(Data records)

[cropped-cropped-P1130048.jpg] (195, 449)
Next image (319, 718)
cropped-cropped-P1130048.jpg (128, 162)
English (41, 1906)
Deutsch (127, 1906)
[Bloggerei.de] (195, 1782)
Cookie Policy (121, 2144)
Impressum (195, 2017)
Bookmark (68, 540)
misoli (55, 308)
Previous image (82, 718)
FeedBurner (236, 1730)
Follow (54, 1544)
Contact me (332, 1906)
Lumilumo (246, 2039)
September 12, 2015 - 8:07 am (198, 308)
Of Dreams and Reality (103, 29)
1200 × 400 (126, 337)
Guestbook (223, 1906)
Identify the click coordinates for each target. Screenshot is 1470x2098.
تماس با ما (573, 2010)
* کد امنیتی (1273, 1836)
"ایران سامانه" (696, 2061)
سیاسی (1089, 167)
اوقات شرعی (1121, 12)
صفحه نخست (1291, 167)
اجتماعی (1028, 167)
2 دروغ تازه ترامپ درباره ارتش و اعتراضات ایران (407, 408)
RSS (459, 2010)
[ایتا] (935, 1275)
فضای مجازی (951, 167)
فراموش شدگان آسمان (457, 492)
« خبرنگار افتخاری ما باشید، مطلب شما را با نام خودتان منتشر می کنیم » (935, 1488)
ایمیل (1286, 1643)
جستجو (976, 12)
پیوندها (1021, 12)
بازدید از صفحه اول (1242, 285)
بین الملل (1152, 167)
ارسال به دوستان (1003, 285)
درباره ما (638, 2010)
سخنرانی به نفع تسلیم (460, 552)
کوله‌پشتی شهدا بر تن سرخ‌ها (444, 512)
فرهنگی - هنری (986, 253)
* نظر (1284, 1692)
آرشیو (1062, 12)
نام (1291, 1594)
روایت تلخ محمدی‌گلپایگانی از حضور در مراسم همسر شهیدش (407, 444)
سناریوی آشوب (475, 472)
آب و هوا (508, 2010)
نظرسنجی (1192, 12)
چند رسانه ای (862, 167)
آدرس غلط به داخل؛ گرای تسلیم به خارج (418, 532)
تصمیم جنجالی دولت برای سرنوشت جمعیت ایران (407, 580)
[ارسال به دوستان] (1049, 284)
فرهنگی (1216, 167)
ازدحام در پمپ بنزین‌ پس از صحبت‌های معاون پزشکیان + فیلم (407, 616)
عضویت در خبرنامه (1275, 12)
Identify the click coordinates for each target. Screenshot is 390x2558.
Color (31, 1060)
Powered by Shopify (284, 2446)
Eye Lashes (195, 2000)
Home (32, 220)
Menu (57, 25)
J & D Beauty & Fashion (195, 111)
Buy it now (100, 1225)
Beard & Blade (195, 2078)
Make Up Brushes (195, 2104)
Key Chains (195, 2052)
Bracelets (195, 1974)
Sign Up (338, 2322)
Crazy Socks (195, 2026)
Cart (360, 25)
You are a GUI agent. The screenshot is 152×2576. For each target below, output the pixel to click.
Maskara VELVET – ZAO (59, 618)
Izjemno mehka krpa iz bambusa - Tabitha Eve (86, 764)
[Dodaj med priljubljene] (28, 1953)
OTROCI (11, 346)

**Work required:** Look through the data above and return each line where the string "ایران" occurs.

**Finished task:**
"ایران سامانه" (696, 2061)
2 دروغ تازه ترامپ درباره ارتش و اعتراضات ایران (407, 408)
تصمیم جنجالی دولت برای سرنوشت جمعیت ایران (407, 580)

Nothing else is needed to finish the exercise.